Of course the other 9 biotech concepts would - statistically - have failed, and you would have done your dough on them. But, again, to be generous, let's assume you are nimble enough to recognise early enough that the writing is on the wall for these 9 failed ventures and you manage to sell out before the very end, thereby salvaging some residual capital, say 20% of your initial outlay, as a quite generous average.
The maths of your total investment return position looks like this:
You started out with $10m.
You end up with one holding worth $6.5m, and 9 others worth $0.2m, for a closing portfoilo balance of around $8.3m, which equates to a Net Investment Return of
minus 18%.
And that negative outcome is based on what I think are reasonably generous assumptions that are actually in favour of such an investment strategy.
And that's just the pro forma of the pure financial aspect of things.
It takes no account of the affects on mental wealth; the stress and anxiety of the volatility inherent in these sorts of investments and their inability to match expectations with actual outcomes, compared to companies with already-established financial track records.
People may on rare occasions talk about Risk-Adjusted Investment Returns, but they never talk about
Stress-Adjusted Investment Returns.
And just as I have often observed that the mantra (which I suspect is another charming construct of the stockbroking industry) of High-Risk, High-Returns is a bit of a myth (in reality I far more often come High-Risk investments ending up generating Low Returns, while the best performing companies over time are the ones conventionally considered to be Low in Risk) - so too do I observe that investments that induce high levels of investor stress and anxiety, invariably are ones that are associated with poor returns. And vice versa.

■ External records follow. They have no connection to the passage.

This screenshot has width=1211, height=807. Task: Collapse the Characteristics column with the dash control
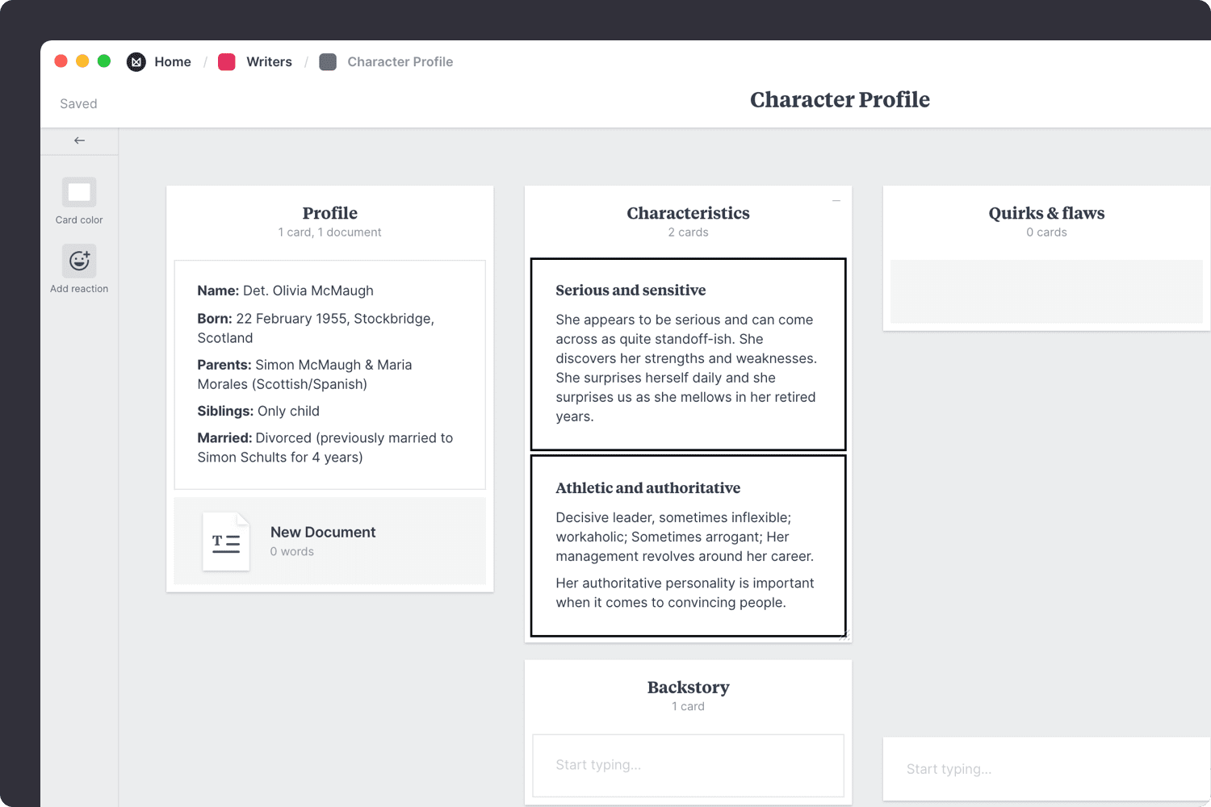click(x=836, y=199)
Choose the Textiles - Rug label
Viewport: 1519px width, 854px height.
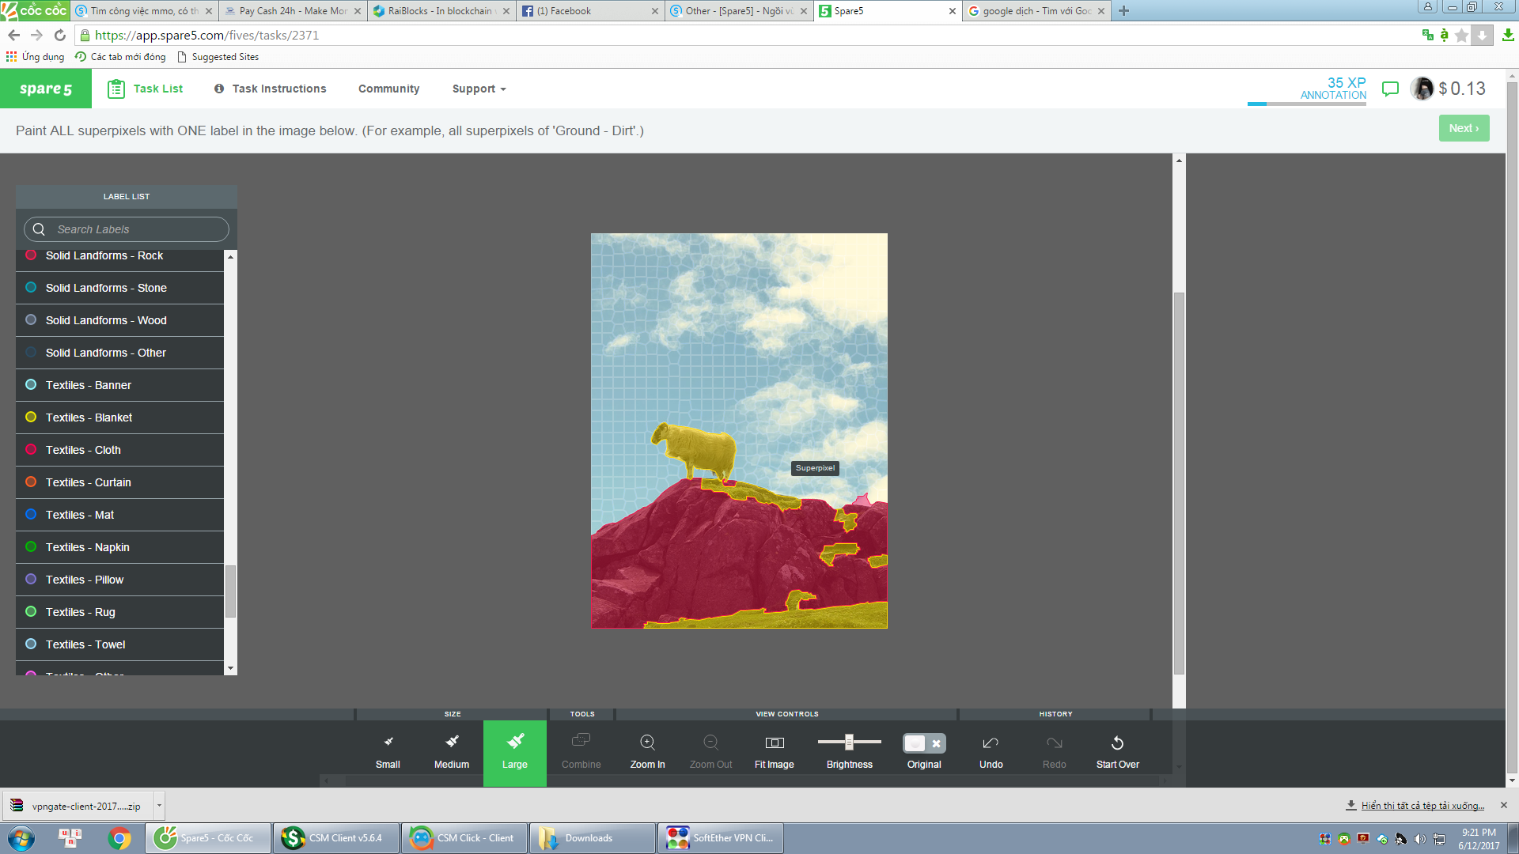(x=81, y=612)
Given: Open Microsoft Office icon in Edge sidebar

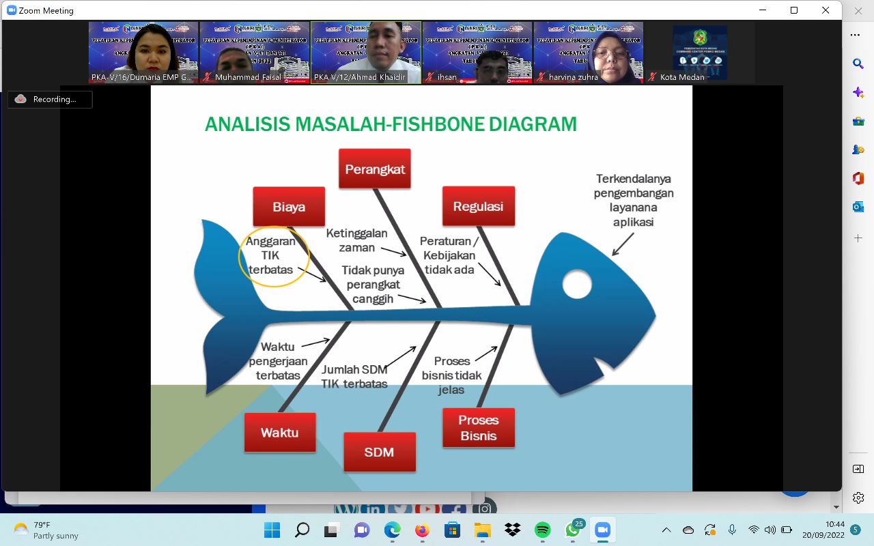Looking at the screenshot, I should pos(858,178).
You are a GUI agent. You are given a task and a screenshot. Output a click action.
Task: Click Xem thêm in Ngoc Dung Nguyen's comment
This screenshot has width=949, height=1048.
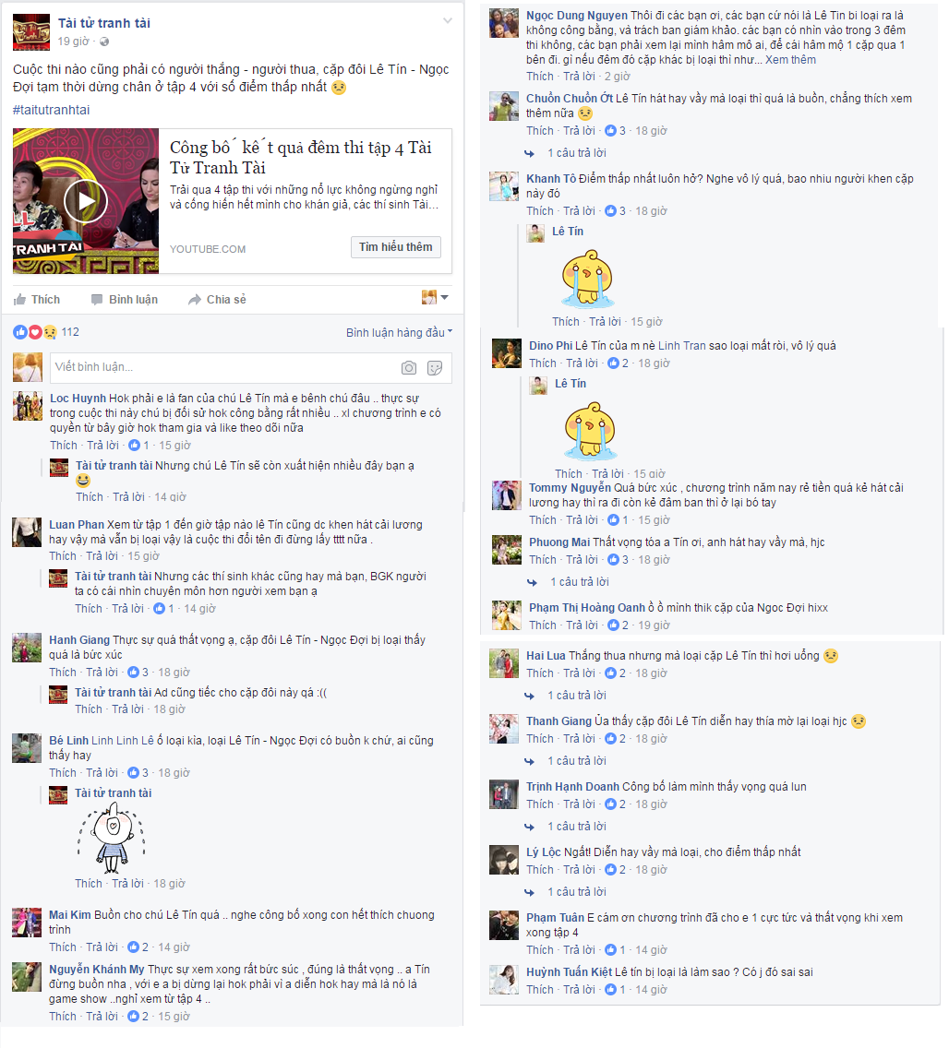pyautogui.click(x=790, y=60)

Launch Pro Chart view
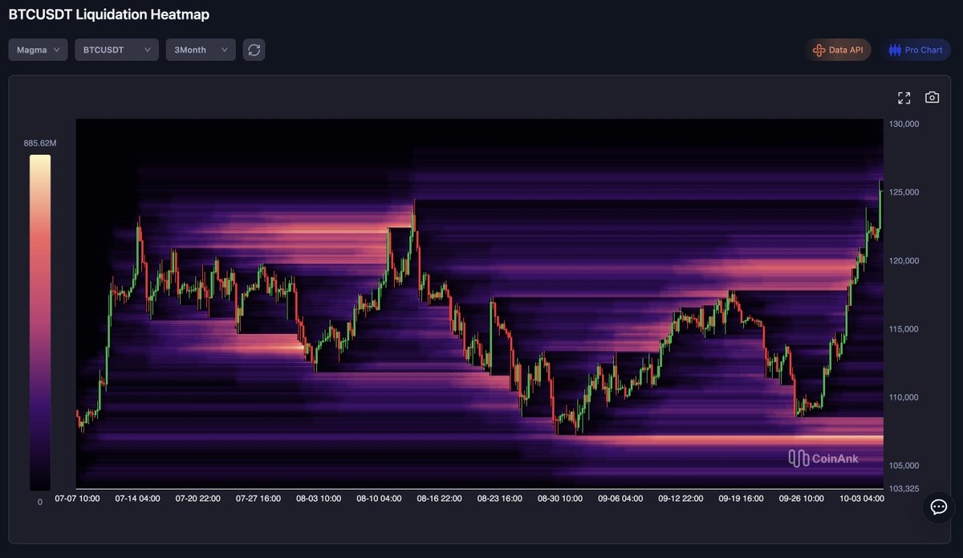[x=916, y=49]

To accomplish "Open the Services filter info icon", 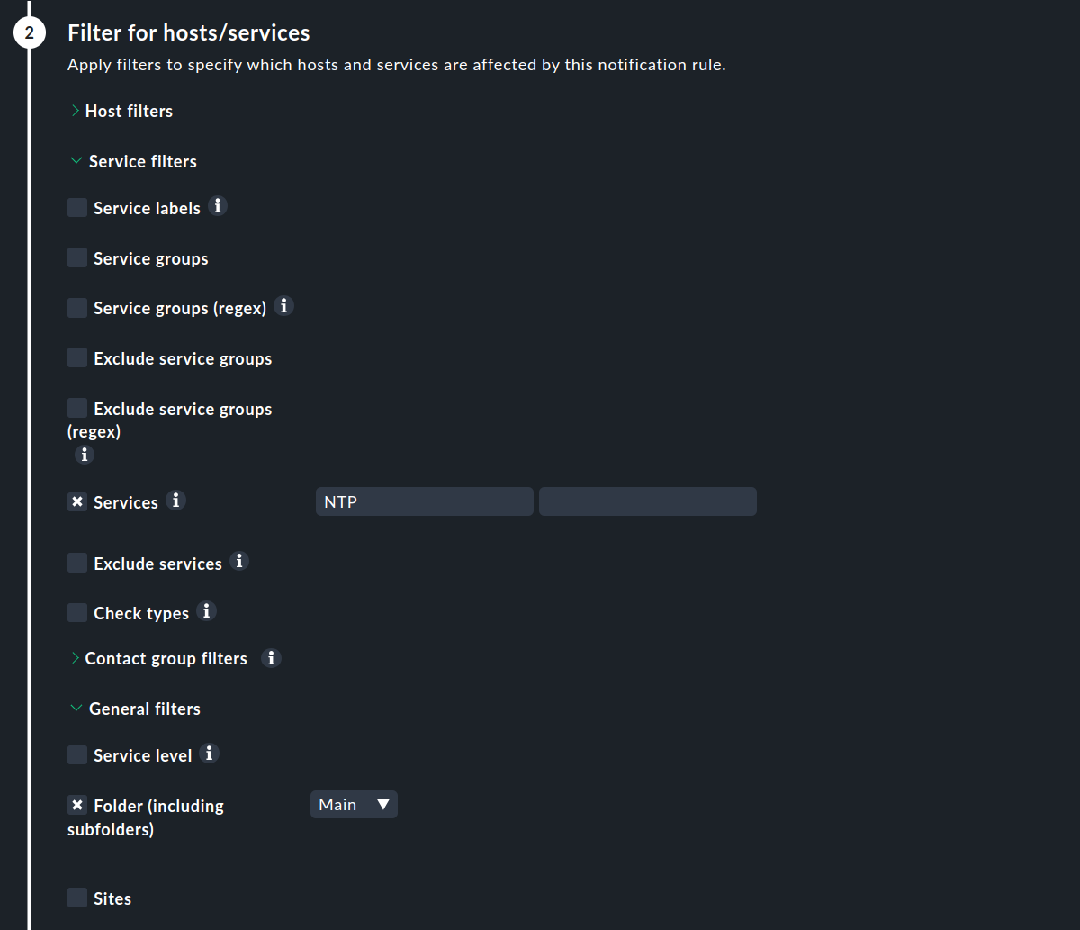I will pos(176,501).
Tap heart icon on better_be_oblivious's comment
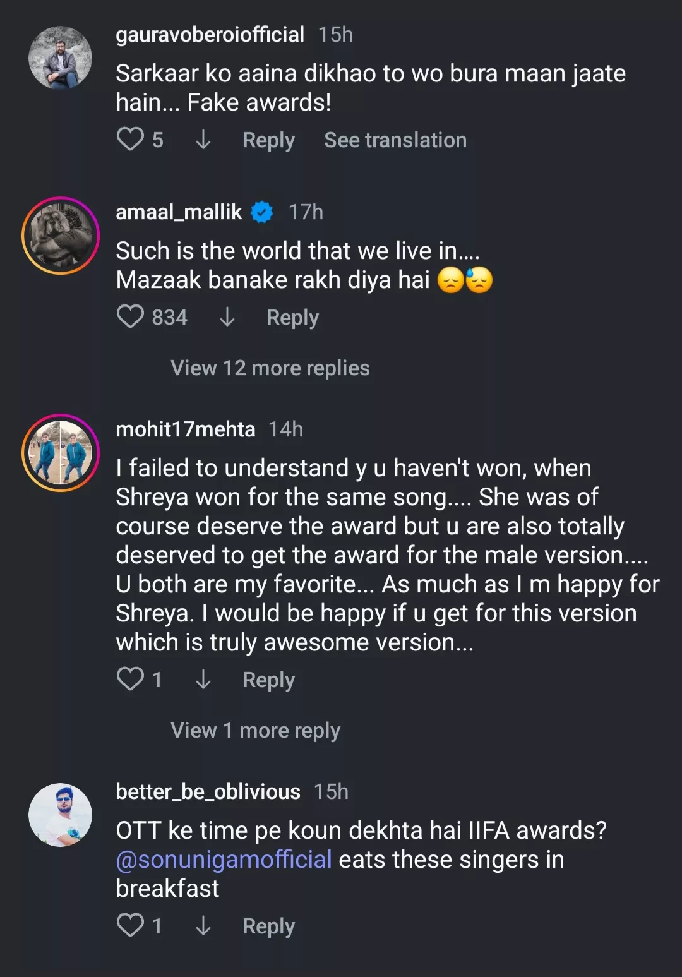Screen dimensions: 682x977 [131, 925]
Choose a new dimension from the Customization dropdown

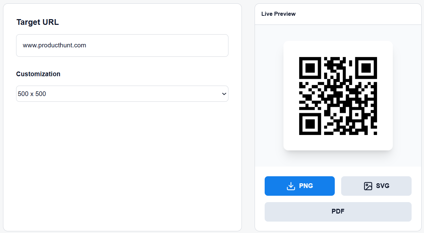click(122, 94)
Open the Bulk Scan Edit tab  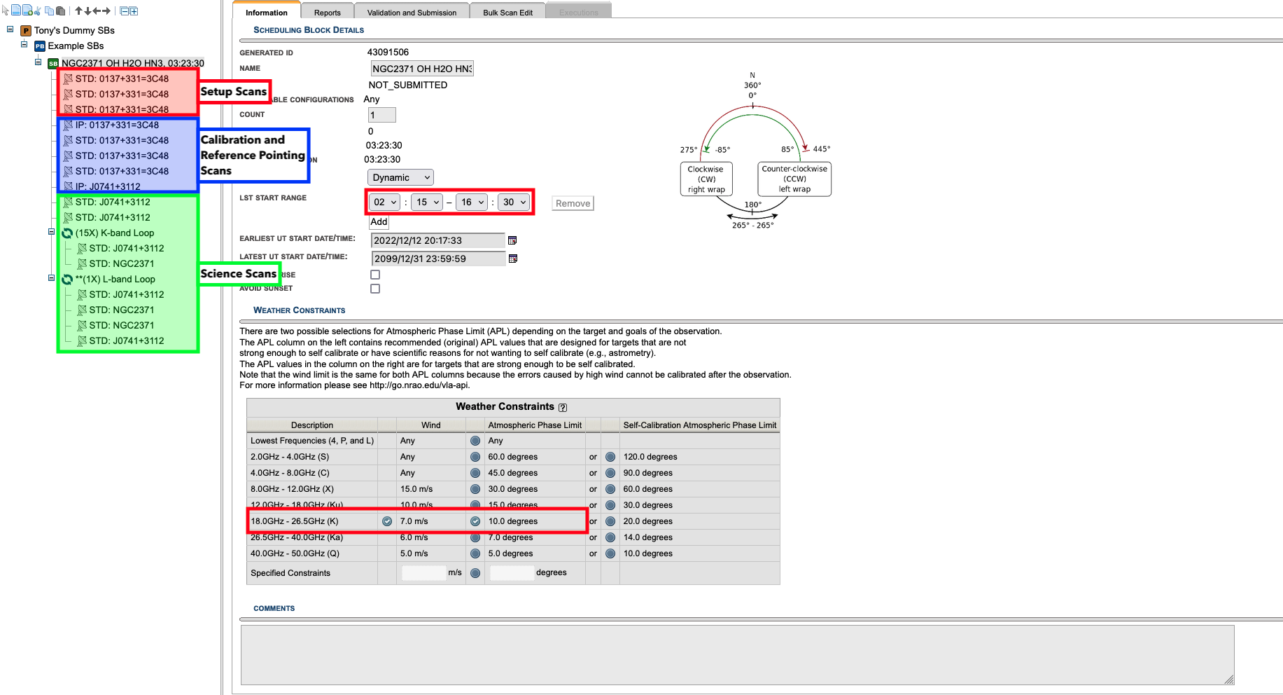tap(507, 13)
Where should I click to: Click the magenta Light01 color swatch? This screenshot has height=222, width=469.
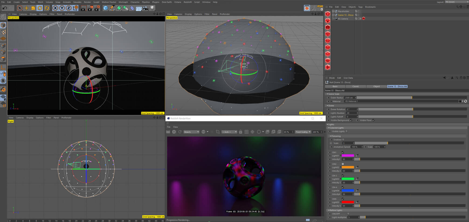pos(348,155)
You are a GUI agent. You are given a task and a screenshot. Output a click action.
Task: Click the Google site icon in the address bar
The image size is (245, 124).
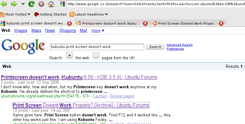point(62,4)
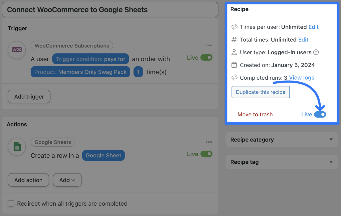
Task: Open the action options three-dot menu
Action: [x=209, y=142]
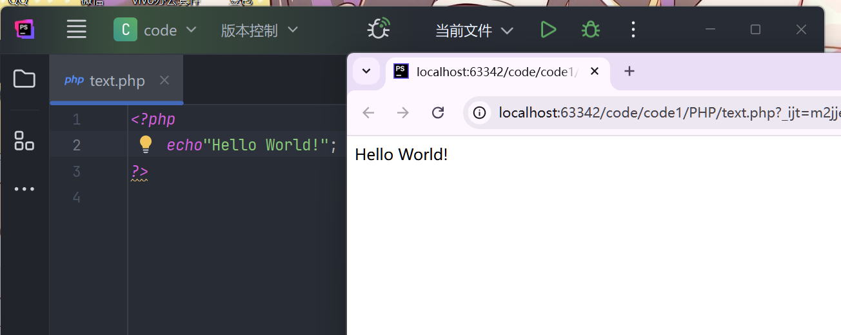This screenshot has width=841, height=335.
Task: Open the 版本控制 dropdown
Action: pos(259,30)
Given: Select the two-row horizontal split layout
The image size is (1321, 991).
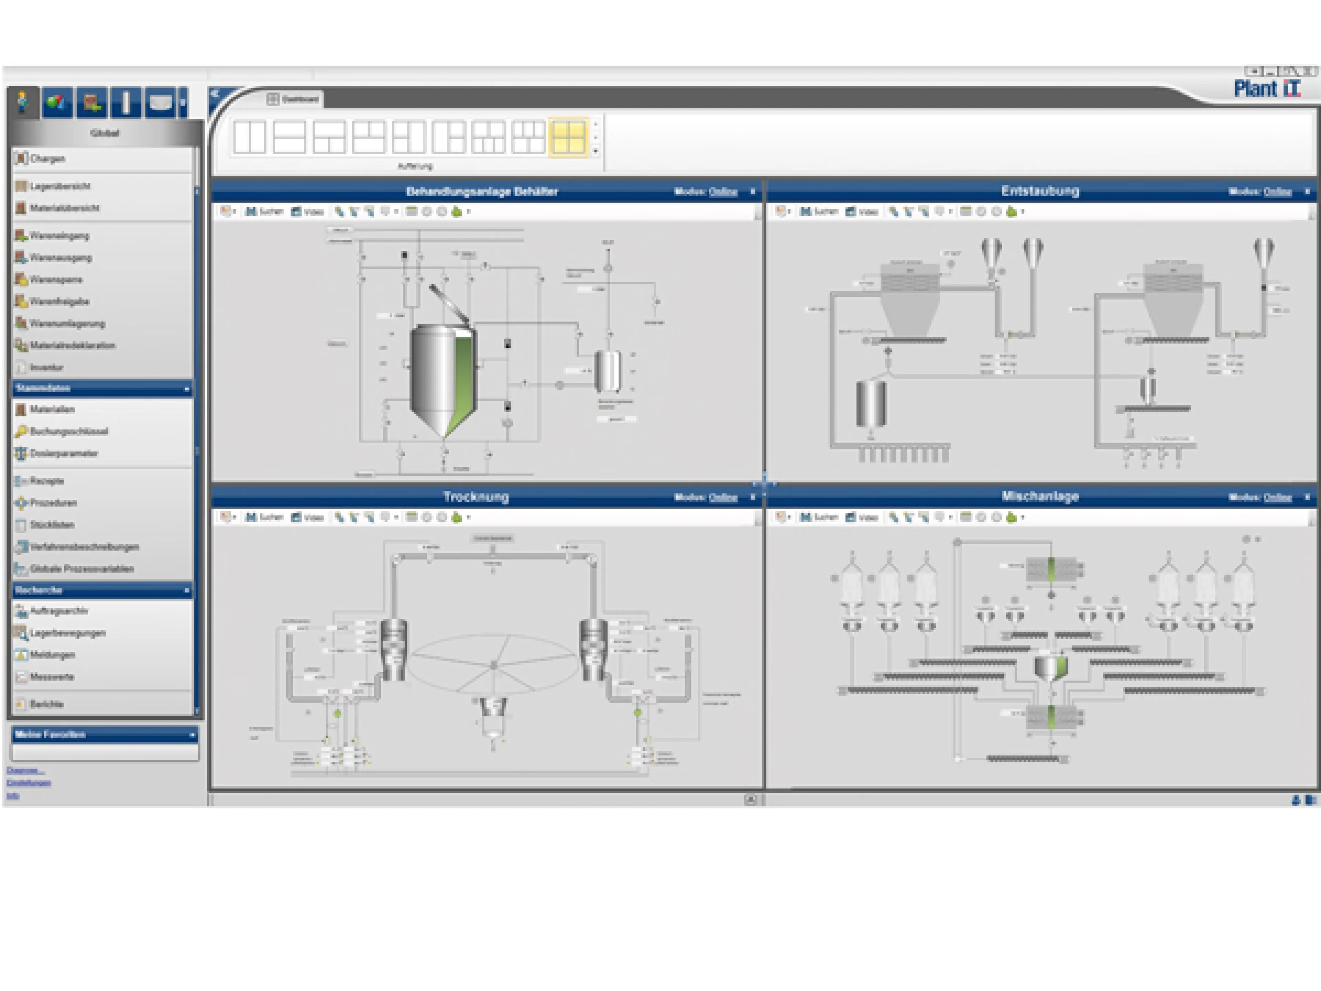Looking at the screenshot, I should [289, 137].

And if I thought your analogy was highly instructive, then it is matched by this canny observation of yours:
"For the record, even if these bots/algos/shorters do operate in our market, I don't get bothered by them at all, because in the long run, the performance of the underlying business will determine the share price. All of these are simply noise to my ears."
I assume you ignore this sort of noise when it erupts violently on the ARB and REH threads?